Deutsche Bank issued a profit warning on Tuesday, saying that it could no longer reach its full-year target due to market turbulence caused by the deepening debt crisis and more charges on Greek government debt.
Deutsche Bank AG shares were down 6.1 percent at euro24.19 after the announcement.
Germany's biggest bank said its pre-tax earnings target for this year of euro10 billion ($13.3 billion) from its core businesses is "no longer achievable."
The company said it would consider "additional cost controls" in light of the "significant and unabated slowdown in client activity," and that some 500 jobs will be cut at its corporate banking and securities division in this year's fourth quarter and next year's first quarter _ mostly outside Germany.
Third-quarter results at that division will come in "significantly lower than expected," Deutsche Bank said in a brief statement.

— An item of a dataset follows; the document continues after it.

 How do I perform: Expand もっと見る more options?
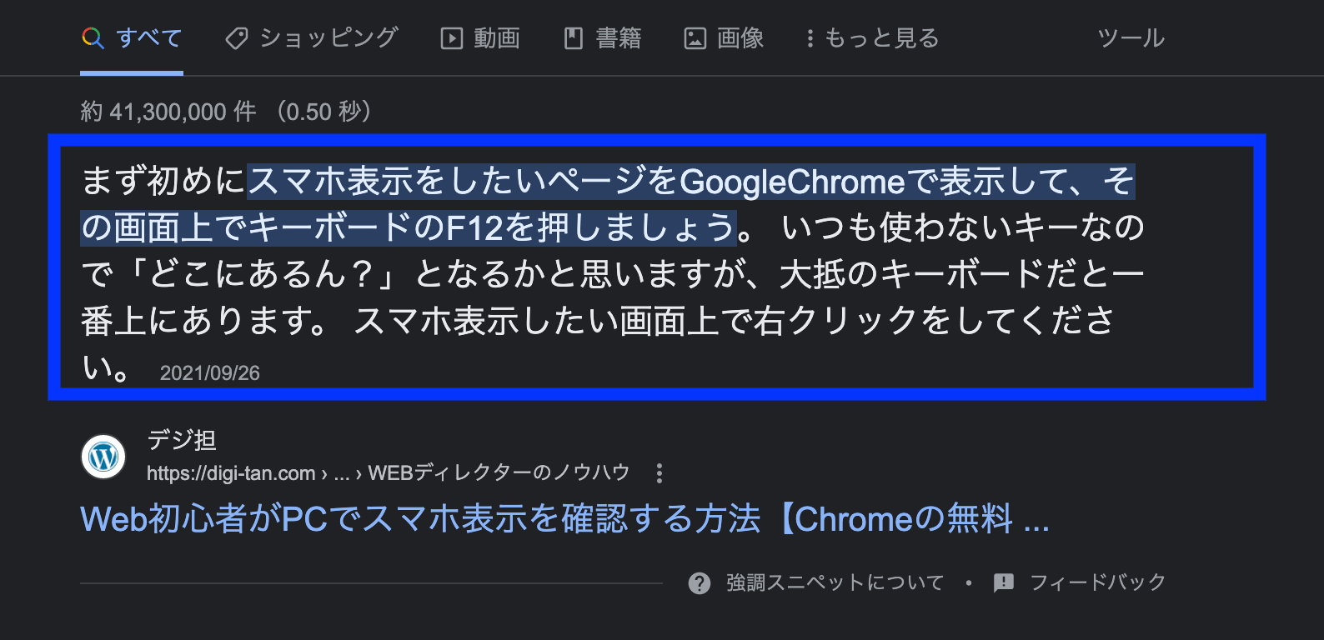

It said the intensifying eurozone debt crisis led to sustained uncertainty among market participants "and thus to significantly reduced volumes and revenues." In addition, the company said the quarter's results were hit by operating costs related to an "indirect tax position."
In July, shortly after eurozone leaders agreed on a second bailout package for Greece that would see the private sector take a hit, Deutsche Bank said in its second-quarter earnings report that it had written down euro155 million on Greek government debt.
It said Tuesday that it would take charges of another euro250 million on Greek debt in the third quarter.
The bank said it still expects a third-quarter profit and "expects a robust earnings level for the full year 2011," though it did not provide a specific figure.
Deutsche Bank is confident that its classic banking businesses _ the private clients, asset management and global transaction banking divisions _ "will deliver their best pre-tax profit ever," it added.
Deutsche Bank is to issue its third-quarter earnings report on Oct. 25.